Dérivée, c’est l’histoire d’Alice qui est en terminale S. Elle est préoccupée par son orientation : au fond, elle aimerait bien faire des mathématiques mais on lui déconseille ce choix.
Des petites scènes de la vie quotidienne s’enchaînent : on la voit discuter avec sa meilleure amie qui préfère parler d’amour. Il y a aussi son père qui se moque gentiment de sa conduite quand il l’accompagne en voiture ou son frère qui prend un peu plus tard beaucoup de place lors d’un dîner.
Une fois que la pièce est terminée, le spectacle continue : les acteurs et actrices invitent le public à débattre et à rejouer certaines scènes dans le but d’y trouver des solutions. Car l’idée est de faire réfléchir et de faire prendre conscience des stéréotypes de genre.

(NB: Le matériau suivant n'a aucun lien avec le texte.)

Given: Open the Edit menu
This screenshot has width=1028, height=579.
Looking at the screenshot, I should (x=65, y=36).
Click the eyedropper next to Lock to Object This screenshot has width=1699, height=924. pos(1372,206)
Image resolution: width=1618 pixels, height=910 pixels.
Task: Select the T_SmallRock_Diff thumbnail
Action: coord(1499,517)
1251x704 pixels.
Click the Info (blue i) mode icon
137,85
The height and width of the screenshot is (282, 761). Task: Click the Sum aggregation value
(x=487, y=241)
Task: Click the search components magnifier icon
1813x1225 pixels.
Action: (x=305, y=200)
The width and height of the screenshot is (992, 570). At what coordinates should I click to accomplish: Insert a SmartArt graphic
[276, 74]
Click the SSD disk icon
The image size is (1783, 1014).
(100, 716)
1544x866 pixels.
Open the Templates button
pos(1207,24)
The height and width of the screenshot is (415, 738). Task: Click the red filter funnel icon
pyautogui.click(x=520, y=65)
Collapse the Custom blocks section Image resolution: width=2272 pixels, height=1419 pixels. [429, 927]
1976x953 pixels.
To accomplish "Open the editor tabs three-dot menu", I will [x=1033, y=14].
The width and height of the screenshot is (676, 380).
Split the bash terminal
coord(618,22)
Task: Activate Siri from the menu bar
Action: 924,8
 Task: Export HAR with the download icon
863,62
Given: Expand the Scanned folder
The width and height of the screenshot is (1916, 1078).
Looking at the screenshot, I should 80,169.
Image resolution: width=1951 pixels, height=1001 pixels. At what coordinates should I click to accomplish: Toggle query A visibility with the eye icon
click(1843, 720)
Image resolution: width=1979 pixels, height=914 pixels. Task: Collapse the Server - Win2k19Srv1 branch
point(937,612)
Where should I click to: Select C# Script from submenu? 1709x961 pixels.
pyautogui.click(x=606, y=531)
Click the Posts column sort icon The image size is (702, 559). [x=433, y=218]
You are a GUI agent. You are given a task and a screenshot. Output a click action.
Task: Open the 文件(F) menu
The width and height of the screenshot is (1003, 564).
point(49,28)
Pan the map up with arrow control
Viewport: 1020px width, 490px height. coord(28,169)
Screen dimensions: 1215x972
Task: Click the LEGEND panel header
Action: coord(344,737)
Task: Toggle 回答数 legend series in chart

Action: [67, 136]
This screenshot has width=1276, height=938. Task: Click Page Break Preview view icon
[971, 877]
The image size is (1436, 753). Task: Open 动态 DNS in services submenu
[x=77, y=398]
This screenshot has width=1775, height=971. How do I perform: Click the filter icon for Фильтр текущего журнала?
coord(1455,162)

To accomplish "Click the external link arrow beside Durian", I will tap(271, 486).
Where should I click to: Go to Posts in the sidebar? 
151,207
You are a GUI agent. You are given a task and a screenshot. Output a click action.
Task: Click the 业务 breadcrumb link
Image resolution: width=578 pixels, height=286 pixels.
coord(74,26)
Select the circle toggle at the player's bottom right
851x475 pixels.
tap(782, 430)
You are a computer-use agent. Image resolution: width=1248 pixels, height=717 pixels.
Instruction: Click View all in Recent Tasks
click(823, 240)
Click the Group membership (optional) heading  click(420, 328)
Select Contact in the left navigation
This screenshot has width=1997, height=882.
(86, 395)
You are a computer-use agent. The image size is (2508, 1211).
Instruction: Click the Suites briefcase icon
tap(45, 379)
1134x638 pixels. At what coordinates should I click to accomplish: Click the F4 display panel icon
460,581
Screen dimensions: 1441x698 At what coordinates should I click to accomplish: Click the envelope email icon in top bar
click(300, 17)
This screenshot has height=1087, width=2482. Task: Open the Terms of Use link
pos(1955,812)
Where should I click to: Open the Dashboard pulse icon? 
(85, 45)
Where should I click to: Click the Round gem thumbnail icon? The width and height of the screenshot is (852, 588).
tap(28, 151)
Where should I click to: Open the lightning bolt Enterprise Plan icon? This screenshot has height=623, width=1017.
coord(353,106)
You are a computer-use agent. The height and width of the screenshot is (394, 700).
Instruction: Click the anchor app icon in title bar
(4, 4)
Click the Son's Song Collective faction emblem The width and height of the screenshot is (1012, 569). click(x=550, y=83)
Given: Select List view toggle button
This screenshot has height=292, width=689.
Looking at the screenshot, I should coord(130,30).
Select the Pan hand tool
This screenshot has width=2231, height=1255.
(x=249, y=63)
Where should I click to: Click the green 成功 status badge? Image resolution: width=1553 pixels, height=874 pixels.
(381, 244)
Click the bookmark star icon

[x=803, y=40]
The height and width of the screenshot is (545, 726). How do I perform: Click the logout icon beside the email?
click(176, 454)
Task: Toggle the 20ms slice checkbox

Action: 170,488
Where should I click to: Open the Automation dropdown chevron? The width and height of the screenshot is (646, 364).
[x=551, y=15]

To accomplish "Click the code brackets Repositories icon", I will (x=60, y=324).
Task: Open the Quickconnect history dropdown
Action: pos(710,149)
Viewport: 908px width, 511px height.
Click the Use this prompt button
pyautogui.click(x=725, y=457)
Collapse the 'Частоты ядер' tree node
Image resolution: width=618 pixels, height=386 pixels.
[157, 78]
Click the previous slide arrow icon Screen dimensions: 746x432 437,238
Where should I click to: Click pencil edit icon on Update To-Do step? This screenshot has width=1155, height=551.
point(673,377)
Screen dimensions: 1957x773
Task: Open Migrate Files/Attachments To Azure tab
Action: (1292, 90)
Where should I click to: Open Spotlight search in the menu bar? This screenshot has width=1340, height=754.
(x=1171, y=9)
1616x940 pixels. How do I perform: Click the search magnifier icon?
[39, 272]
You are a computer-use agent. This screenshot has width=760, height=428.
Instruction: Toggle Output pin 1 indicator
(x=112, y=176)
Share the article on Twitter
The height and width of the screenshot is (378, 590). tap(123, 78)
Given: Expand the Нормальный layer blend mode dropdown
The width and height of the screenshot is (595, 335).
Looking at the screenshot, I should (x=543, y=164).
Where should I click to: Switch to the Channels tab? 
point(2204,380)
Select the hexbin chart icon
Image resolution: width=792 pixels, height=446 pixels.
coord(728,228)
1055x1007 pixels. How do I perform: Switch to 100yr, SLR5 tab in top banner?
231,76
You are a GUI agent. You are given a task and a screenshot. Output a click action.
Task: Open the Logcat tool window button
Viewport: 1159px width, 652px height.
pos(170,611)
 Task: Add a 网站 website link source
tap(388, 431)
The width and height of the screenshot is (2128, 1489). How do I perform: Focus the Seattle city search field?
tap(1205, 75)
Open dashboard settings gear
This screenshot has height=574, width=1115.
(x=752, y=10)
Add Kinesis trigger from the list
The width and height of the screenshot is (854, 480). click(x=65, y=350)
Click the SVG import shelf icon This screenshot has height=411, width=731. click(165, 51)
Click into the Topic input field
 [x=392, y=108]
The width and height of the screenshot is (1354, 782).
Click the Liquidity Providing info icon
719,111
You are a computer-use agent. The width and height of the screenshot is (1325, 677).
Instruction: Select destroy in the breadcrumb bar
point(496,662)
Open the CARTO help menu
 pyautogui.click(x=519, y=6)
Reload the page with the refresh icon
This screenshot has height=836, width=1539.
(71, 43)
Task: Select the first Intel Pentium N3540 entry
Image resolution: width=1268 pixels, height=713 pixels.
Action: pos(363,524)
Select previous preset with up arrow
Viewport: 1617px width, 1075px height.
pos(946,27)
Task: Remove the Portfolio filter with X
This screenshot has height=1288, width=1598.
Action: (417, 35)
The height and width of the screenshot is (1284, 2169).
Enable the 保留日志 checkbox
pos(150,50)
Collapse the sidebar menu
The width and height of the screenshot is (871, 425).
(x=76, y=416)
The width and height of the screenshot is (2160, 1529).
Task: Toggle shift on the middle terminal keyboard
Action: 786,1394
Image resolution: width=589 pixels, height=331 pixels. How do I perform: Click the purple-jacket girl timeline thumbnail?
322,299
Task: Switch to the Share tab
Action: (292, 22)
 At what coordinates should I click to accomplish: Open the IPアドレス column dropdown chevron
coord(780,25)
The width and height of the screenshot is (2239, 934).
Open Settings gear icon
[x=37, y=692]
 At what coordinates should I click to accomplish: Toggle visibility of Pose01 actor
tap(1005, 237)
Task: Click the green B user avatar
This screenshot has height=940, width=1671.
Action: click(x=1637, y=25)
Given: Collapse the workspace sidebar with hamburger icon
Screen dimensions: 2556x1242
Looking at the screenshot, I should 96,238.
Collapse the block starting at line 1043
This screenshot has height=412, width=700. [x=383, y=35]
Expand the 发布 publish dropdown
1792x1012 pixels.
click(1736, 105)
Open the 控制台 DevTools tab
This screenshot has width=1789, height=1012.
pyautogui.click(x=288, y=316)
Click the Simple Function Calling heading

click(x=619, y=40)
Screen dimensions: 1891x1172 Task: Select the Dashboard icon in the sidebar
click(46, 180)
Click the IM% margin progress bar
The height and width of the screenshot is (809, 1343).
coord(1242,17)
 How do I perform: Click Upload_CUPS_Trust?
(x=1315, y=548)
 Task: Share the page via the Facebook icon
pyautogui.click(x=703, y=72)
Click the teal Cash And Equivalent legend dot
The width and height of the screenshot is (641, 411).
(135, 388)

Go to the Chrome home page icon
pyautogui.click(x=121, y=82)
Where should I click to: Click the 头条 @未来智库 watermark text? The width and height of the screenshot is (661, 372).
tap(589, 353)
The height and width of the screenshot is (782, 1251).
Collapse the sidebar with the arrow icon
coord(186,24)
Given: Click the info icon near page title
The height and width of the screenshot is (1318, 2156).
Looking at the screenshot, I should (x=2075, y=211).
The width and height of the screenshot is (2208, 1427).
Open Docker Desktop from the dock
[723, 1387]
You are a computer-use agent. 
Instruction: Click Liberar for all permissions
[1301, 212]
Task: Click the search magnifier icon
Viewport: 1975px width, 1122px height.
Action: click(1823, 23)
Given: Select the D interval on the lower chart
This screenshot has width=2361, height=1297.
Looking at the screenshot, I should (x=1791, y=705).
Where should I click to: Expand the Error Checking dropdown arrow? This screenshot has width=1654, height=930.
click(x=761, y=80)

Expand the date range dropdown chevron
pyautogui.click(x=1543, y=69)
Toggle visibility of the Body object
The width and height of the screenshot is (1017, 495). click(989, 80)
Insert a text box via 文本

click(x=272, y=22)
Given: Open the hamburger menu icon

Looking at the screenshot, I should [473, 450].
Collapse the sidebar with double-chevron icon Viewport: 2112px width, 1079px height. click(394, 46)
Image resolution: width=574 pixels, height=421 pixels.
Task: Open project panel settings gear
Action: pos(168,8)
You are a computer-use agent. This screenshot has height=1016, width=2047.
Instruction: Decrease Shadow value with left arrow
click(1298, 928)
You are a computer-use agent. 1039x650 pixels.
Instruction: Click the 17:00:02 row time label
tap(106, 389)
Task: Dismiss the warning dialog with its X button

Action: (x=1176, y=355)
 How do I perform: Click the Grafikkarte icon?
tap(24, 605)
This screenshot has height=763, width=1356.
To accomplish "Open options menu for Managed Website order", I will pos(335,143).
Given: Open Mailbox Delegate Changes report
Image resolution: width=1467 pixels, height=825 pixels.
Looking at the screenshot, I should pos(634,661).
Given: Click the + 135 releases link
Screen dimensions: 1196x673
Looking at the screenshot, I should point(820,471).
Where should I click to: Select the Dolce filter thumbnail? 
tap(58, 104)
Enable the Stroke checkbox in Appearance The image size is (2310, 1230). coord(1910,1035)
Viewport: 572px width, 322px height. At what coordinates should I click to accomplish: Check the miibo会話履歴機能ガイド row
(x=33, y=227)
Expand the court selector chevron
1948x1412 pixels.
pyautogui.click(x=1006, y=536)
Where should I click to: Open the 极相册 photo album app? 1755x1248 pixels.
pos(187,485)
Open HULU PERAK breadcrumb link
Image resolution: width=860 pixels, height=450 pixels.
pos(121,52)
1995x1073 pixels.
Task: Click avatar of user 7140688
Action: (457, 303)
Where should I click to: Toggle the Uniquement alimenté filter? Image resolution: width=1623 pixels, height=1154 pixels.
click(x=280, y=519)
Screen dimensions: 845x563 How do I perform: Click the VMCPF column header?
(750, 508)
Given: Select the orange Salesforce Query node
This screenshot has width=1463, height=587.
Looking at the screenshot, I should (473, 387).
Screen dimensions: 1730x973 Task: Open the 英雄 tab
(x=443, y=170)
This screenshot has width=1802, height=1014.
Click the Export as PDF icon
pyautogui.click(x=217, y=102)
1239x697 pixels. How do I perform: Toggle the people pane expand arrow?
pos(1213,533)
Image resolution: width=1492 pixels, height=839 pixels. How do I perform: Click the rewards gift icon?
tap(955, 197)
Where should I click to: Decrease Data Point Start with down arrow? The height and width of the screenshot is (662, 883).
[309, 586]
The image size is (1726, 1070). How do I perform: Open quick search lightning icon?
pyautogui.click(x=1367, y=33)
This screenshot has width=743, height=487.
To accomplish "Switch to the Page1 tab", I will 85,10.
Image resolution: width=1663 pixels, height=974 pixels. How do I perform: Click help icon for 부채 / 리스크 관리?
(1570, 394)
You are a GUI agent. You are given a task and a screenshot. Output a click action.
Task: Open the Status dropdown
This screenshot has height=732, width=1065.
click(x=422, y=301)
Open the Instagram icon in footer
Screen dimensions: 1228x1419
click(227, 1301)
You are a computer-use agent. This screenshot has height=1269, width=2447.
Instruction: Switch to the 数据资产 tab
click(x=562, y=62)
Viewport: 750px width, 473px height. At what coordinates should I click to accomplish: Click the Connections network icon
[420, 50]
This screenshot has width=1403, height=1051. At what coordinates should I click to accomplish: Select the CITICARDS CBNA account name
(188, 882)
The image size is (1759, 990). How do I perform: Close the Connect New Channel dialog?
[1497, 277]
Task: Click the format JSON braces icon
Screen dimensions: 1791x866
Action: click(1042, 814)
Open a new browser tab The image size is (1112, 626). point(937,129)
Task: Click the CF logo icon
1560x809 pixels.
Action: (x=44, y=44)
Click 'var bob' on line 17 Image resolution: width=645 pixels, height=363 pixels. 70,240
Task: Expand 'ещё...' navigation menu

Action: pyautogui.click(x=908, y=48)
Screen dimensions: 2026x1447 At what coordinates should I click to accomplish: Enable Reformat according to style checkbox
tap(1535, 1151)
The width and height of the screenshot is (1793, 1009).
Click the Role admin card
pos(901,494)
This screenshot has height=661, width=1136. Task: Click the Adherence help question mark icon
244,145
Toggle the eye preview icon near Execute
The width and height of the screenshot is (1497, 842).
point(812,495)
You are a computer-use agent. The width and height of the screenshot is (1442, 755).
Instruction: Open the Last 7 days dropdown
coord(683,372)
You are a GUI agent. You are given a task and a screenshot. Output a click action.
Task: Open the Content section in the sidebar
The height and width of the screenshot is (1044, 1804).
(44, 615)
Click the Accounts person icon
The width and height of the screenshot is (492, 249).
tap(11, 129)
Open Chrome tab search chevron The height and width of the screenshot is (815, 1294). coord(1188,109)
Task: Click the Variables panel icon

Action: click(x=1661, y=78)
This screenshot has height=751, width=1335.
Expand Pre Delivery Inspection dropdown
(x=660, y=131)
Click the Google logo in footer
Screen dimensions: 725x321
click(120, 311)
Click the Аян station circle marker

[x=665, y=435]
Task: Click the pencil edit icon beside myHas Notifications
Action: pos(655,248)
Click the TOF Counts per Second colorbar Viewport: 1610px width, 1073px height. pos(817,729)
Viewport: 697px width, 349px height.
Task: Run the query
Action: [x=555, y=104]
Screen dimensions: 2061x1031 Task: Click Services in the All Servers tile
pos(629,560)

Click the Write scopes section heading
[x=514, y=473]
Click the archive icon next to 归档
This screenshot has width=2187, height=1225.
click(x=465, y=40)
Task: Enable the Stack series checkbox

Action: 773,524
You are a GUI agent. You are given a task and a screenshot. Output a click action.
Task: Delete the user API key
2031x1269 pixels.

Dérivée, une pièce contre les stéréotypes sexistes
Dès le début de la pièce, le public présent semble passionné. Les blagues des acteur•trices font rire à gorge déployée et j’entends l’une des filles assise sur le rang devant moi chuchoter, amusée, à sa copine :
« Elle, on dirait moi, et elle, on dirait toi. »
Parfois, des stéréotypes qui sont prononcés dans l’histoire font réagir. Quand le père tient des propos sexistes, les lycéennes du public s’écrient. D’autres fois, ces phrases pourtant pas si innocentes passent crème, voire font rire.
Ce n’est pas grave, parce que pendant la pièce, le temps est plus à la détente qu’à la réflexion…
Le théâtre-forum, une forme de débat inhabituel contre le sexisme
Quand l’histoire se termine, l’un des acteurs se tourne vers le public pour lui demander s’il trouve que ça se finit bien. Les lycéennes répondent : c’est le temps du forum. On s’écoute, discute et trouve des solutions.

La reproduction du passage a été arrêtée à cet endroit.